Is there such a thing as spiritual exhaustion? I don’t know how to explain what I’m feeling.
I spent Fri night and all day Sat in a sleeping pill-induced stupor. At least it was slow moving and restful. Today I went to church and for the first time in over a year, I was actually normal. It was so odd! I was ok…I wasn’t scared and intimidated, nor doubting everyone and everything that was said. I was even able to sing from my heart. It felt great. I knew I was a mess, but for a short period of time, I also knew God was good. Until my worship pastor said something about God being a good father…I flinched and immediately felt guilty about my doubt….but what can I do? I sang that song though. And I meant it. I was able to pay attention to my pastor as he preached. Dang, is he talented at what he does. The sermon was very applicable. It was about how we can be so independent that we don’t need help- God’s help. How sometimes our independence gets in the way of us admitting our brokenness and our need for God. He mentioned how we were “designed” to need God. That can explain a lot in our lives. And I was fine for most of the sermon. Then, suddenly and out of nowhere, I started crying again. I can’t even say why. I was just suddenly overwhelmed with an overbearing sadness. It lasted maybe 10-15 minutes and then it left. And I felt normal again and was even able to pay attention again. I don’t know what that was. But today in church was one of the better Sundays I’ve experienced.

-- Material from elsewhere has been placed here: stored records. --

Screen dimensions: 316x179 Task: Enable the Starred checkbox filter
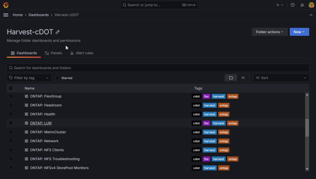(x=58, y=78)
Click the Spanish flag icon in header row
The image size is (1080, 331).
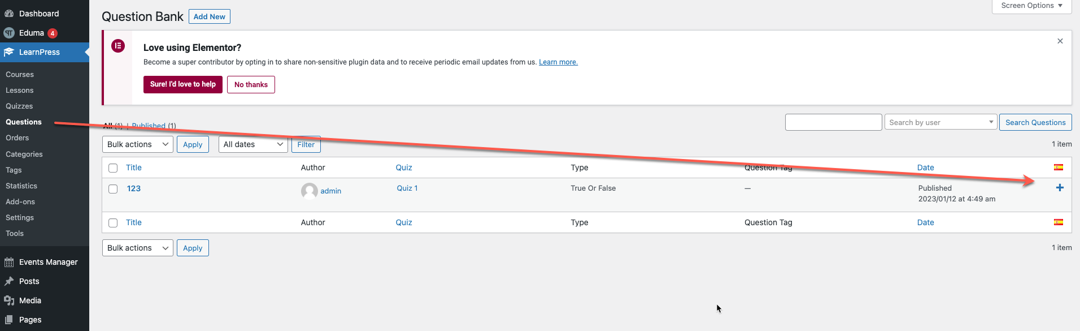pos(1059,167)
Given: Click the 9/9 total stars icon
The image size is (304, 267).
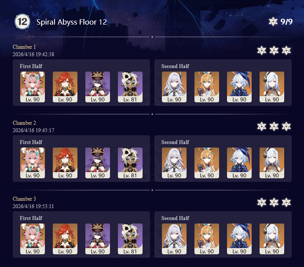Looking at the screenshot, I should (273, 22).
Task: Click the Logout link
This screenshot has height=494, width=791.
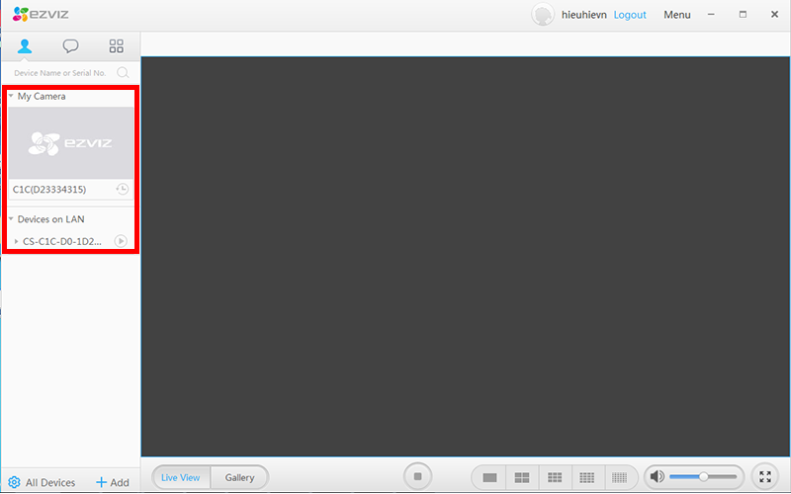Action: (630, 15)
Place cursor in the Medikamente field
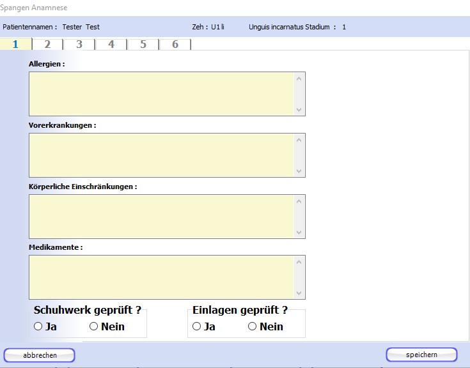The image size is (470, 368). [161, 277]
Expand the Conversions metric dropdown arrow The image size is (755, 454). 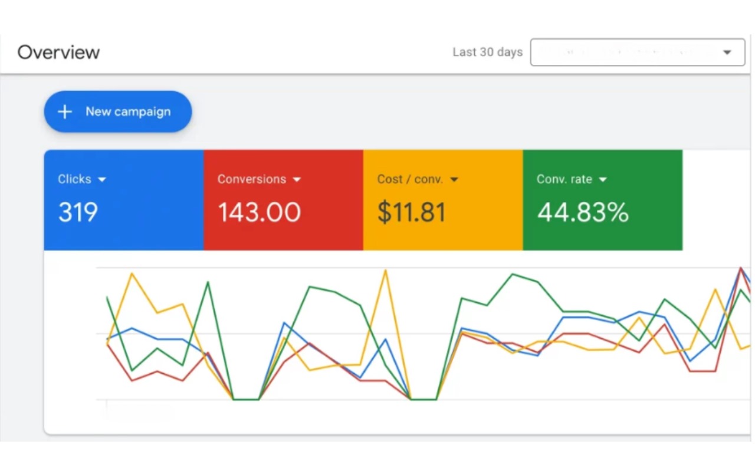click(x=297, y=179)
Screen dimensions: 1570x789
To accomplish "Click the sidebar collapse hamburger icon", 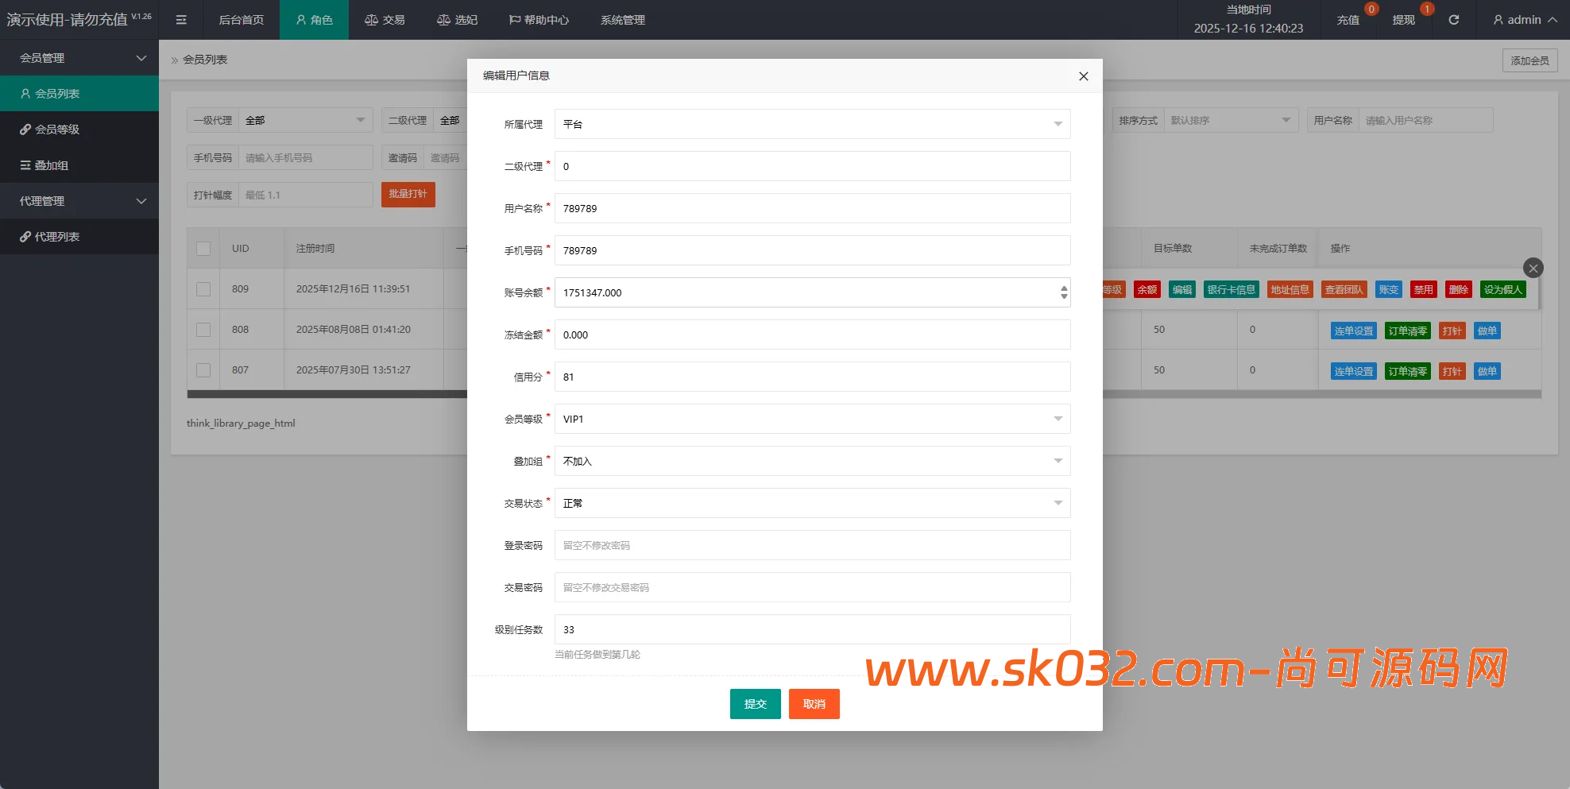I will click(x=181, y=20).
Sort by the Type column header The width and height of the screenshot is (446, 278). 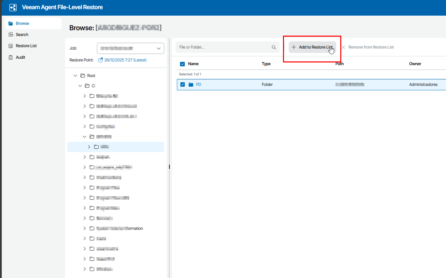pos(266,64)
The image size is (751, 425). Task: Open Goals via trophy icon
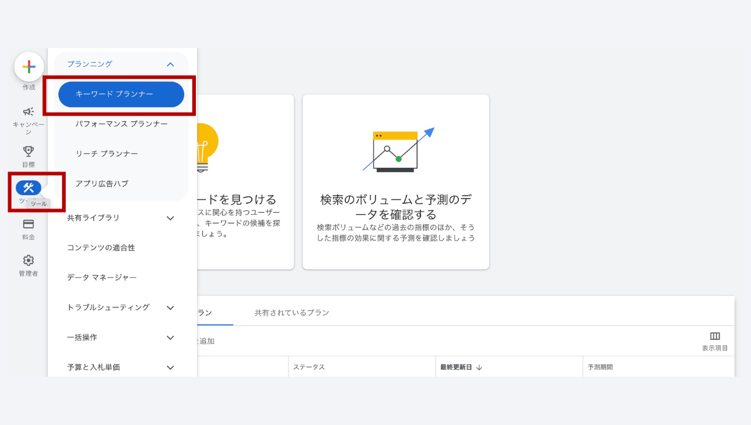tap(29, 151)
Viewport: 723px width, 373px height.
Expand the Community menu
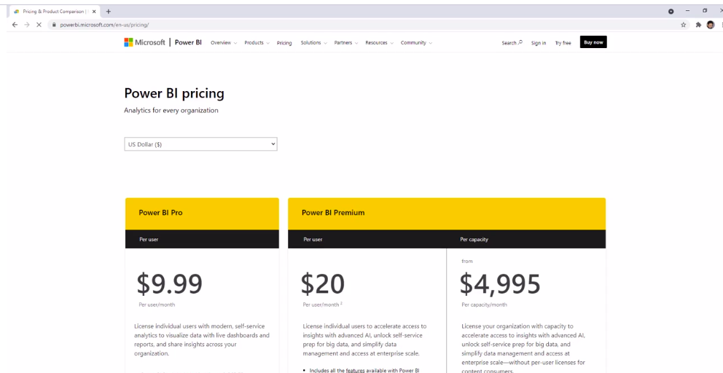click(416, 43)
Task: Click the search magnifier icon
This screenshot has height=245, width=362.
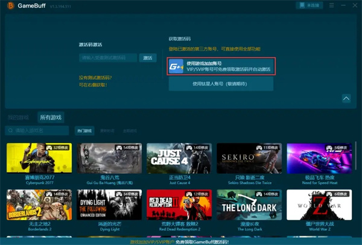Action: pos(10,130)
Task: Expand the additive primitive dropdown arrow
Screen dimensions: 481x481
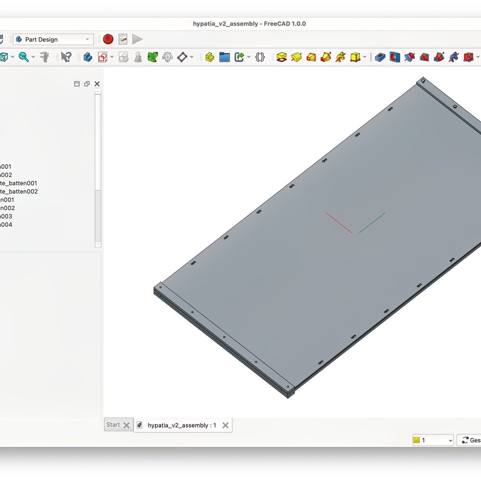Action: coord(365,58)
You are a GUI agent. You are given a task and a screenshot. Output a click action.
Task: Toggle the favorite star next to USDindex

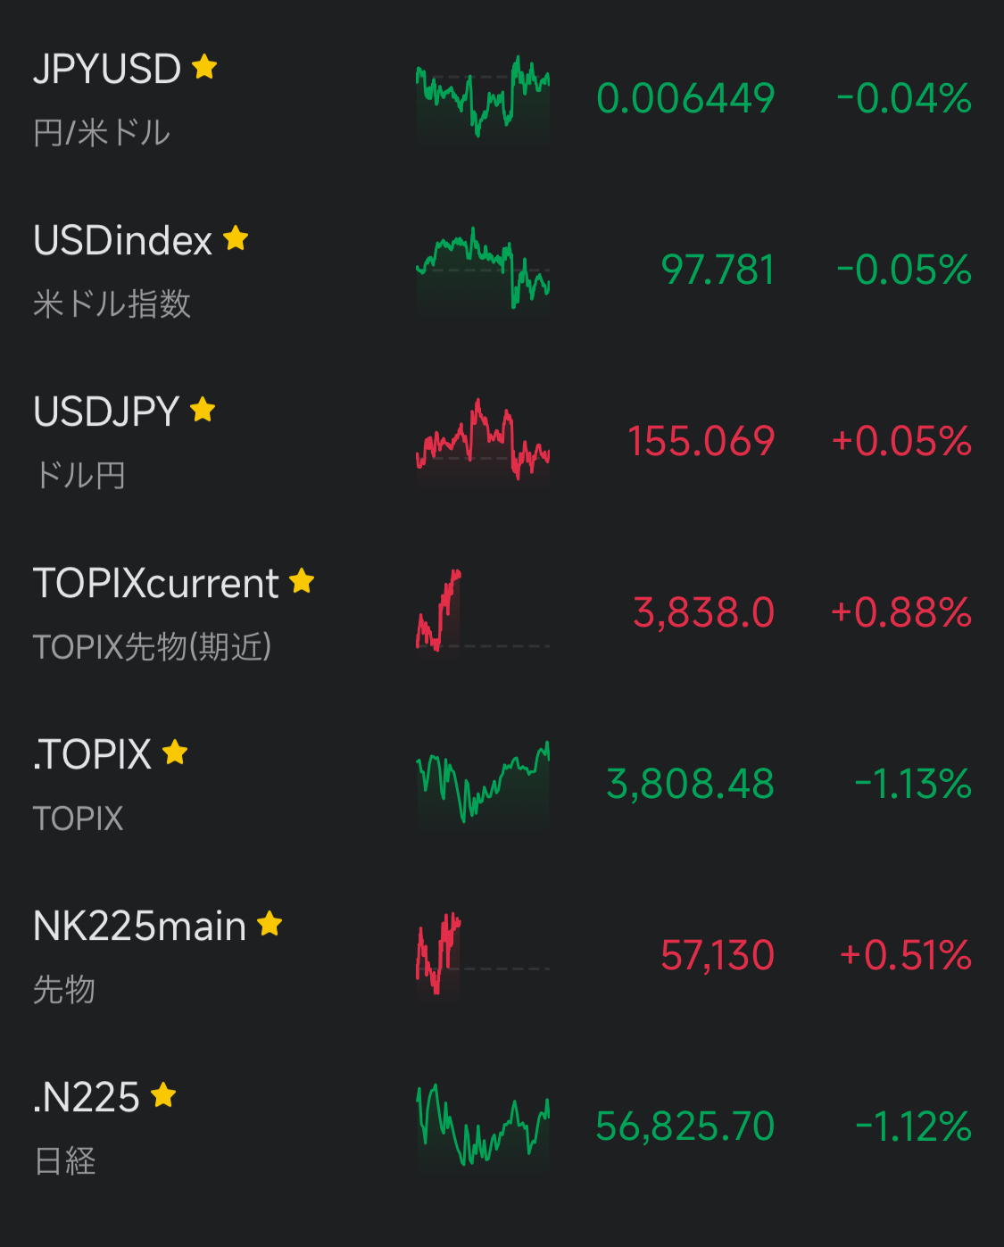pos(236,238)
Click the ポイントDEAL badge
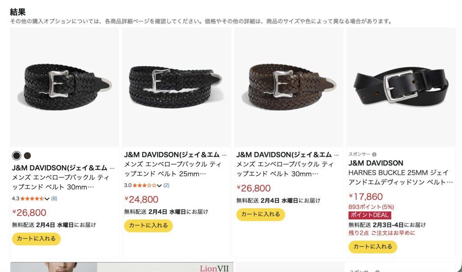462x272 pixels. tap(370, 215)
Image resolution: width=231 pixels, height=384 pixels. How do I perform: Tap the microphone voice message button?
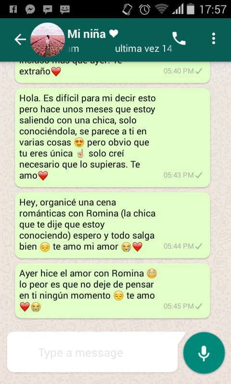pos(204,353)
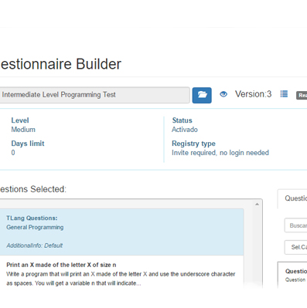Click the Days limit value 0
Screen dimensions: 307x308
click(x=13, y=153)
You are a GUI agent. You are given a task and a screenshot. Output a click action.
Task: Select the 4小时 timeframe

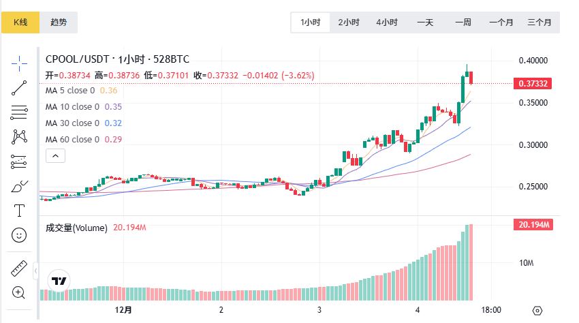coord(387,22)
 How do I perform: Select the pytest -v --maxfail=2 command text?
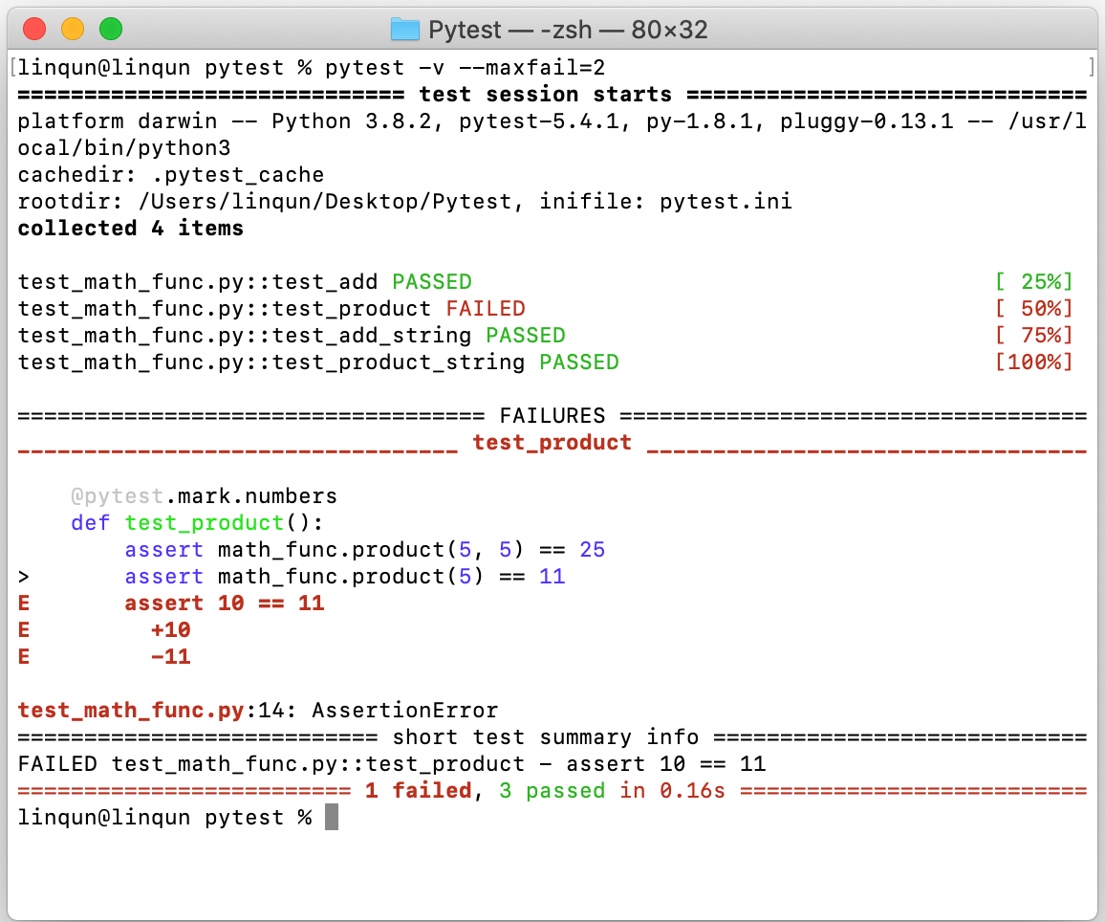pyautogui.click(x=468, y=67)
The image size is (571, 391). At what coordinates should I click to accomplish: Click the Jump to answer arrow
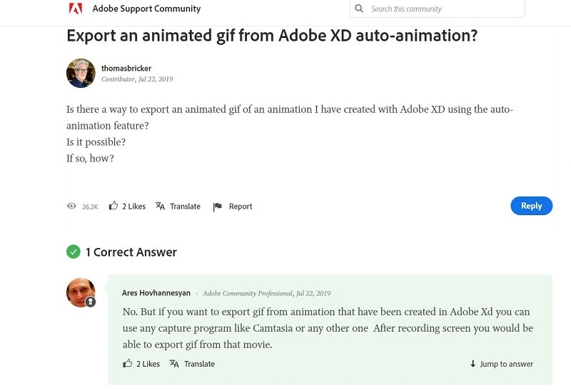coord(473,364)
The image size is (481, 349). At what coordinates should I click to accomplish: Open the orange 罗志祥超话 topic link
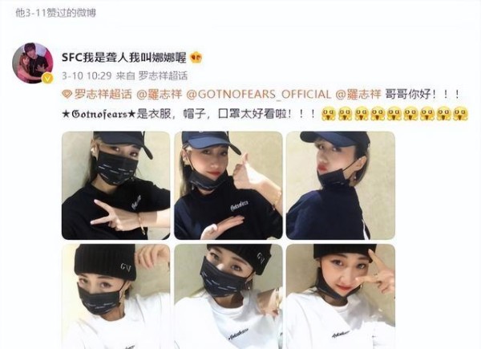coord(103,94)
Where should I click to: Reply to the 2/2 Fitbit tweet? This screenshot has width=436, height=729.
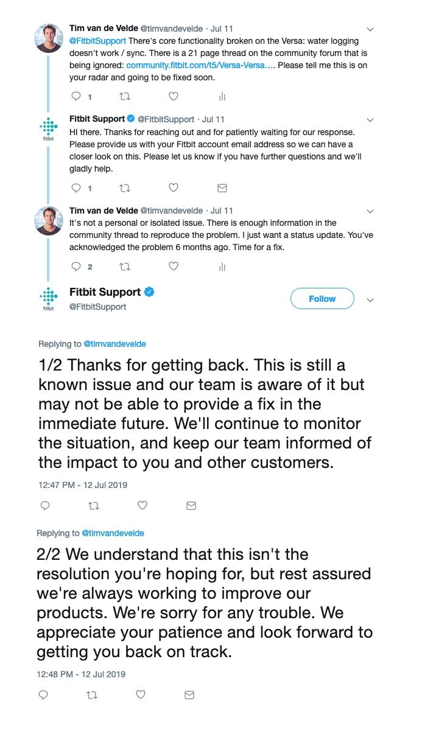pyautogui.click(x=43, y=694)
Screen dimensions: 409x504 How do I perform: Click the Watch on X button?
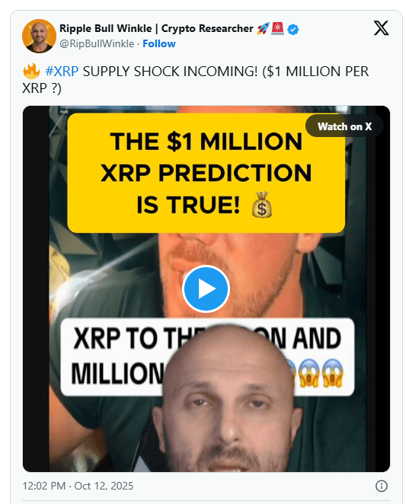[344, 126]
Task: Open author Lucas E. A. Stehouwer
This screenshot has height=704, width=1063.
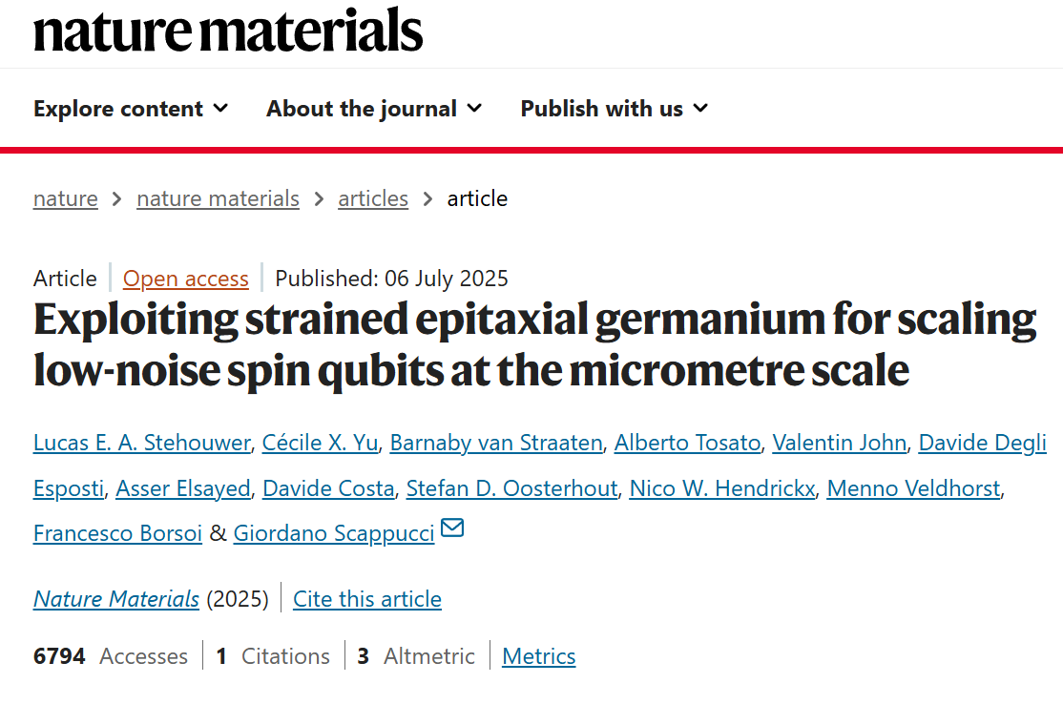Action: (x=141, y=443)
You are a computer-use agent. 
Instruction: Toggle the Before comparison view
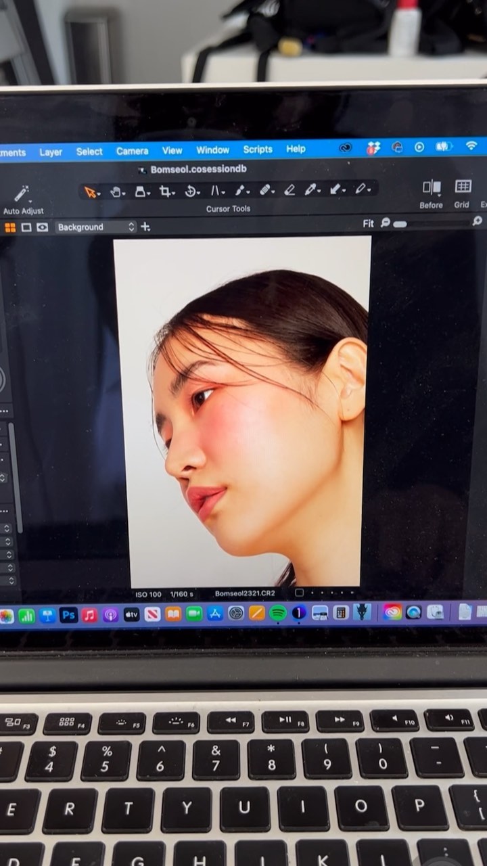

I have so much weighing on me. I have no clue where I’ll be living in 4 months. I have stupid hospital bills still to pay. Oh…that reminds me of a very…I don’t know how to explain it…sharp, stabbing (?) truth that my pastor spoke about today. Shame. I hate that word, but it’s been my life for over a year now. I felt it’s weight and all that comes with it from who my father is and the terrible things my family did to cover it up. For months, I tried with my therapist to convince myself that the shame I felt belonged to my father, not me. That it belonged to my family who wronged me, not me. And then came the hospitalization. And I had no idea how devastating and shattering that shame could be. I never thought of it before because I never imagined it would happen. But now I have my own shame to carry in that. It’s mine, not my dad’s nor my family’s. I was the one hospitalized, not them. I’m the one who carries the stigma, no one else. My pastor said that shame is the most devastating of human emotions. I would agree. It makes me feel like I can’t recover. It makes me feel like I’m not good enough and never will be. It makes me understand why people don’t love me and care for me. It makes me understand why my own parents and grandparents didn’t.
I’ve been struggling to breathe under this new shame. Only one person told me that being hospitalized doesn’t define me. I find that so, so hard to believe. I’m trying to cling to that, thinking that I can move on. But, I think I’m only fooling myself. It’s not like I can forget being hospitalized and what it’s done to me. It has literally damaged my psyche. And I’m afraid that’s permanent.
I was afraid the damage done from my perpetrators was permanent. I know God is able to heal. I just don’t understand why he doesn’t. Why does he let people die? Why does he let people suffer? Why doesn’t he heal everyone and show us his love and compassion in that way? Why is it rare that God will do this? I don’t know. And that’s part of why I think praying is useless. God will do what he wants to do. It’s not like you’re going to change his mind! But even with that, and I feel terribly guilty about doubting God’s goodness, I’ve been praying a little lately. I’ve asked God to help me find a safe place to live. I’ve been asking him to take care of my 911 friend and his family. I’ve been asking God to heal my Madagascar friend’s marriage. (They’re good, they just need a little repairing and they’re working on it.) That brings me to another topic. My isolation and lack of connection to people. My Madagascar friend has been writing a little bit every few days to me. He’s shared that he’s in counseling with his wife and he’s shared some of his own weaknesses and struggles. I am so grateful for that. Him being open with me makes me feel connected. It’s given me something (besides myself) to bring before God. I’m so grateful that our friendship is slowly blooming again. I don’t think I’ve seen this guy in 16 years… we went to Madagascar in 2000, I think and we saw each other maybe a year or so after that. I’m grateful that he hasn’t thrown me away as a friend because I was hospitalized. I’m grateful that he still trusts me. He trusts me enough to share his struggles with and not only is that opening a two way street, but like I said, it makes me feel connected to another human being. I can’t believe how much I lack that. It’s unreal.